*** Opening Task material ***
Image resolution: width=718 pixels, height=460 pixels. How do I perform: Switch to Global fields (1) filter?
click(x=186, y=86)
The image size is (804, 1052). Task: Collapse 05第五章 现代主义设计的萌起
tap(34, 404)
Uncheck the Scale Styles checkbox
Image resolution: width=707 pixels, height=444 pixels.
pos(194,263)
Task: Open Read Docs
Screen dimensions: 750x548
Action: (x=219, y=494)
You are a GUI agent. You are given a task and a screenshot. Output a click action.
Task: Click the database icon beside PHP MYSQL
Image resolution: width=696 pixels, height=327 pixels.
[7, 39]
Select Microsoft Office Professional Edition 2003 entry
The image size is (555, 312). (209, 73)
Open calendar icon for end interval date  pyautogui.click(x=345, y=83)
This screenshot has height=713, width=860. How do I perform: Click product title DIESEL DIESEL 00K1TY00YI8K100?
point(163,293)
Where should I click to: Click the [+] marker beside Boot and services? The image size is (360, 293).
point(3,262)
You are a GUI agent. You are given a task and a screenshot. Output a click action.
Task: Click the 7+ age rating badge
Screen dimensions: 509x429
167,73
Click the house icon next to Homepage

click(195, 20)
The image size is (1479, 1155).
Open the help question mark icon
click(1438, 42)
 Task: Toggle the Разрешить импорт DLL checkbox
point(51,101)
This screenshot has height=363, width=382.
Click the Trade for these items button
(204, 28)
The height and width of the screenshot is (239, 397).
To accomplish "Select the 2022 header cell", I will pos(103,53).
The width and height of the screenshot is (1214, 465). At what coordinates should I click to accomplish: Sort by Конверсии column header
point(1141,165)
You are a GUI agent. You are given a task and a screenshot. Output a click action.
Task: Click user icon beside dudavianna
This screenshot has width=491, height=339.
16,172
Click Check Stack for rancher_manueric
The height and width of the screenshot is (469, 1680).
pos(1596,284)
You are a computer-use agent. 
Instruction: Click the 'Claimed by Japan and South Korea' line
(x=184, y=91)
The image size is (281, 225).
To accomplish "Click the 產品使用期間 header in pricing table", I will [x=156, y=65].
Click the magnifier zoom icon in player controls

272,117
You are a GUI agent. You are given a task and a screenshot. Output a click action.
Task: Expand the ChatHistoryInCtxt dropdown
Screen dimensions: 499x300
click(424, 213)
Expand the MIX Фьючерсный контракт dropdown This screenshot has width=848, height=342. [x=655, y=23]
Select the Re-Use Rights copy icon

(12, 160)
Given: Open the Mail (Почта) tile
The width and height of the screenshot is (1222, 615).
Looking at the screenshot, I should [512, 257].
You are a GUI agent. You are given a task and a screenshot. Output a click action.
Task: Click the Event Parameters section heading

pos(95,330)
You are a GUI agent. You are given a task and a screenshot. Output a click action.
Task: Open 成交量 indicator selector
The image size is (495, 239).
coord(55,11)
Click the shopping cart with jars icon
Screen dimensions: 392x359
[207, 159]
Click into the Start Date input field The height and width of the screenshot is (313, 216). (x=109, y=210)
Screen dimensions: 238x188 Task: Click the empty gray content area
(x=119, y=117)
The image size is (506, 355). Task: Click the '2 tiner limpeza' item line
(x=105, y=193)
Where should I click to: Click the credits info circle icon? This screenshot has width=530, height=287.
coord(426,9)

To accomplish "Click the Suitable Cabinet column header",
*** Closing Task material ***
**Problem**
Which lines of the records contain "will"? Show each of them.

**Exercise answer**
To accomplish "Select the 2022 header cell", I will pos(103,53).
To accomplish "Click the 產品使用期間 header in pricing table", I will [x=156, y=65].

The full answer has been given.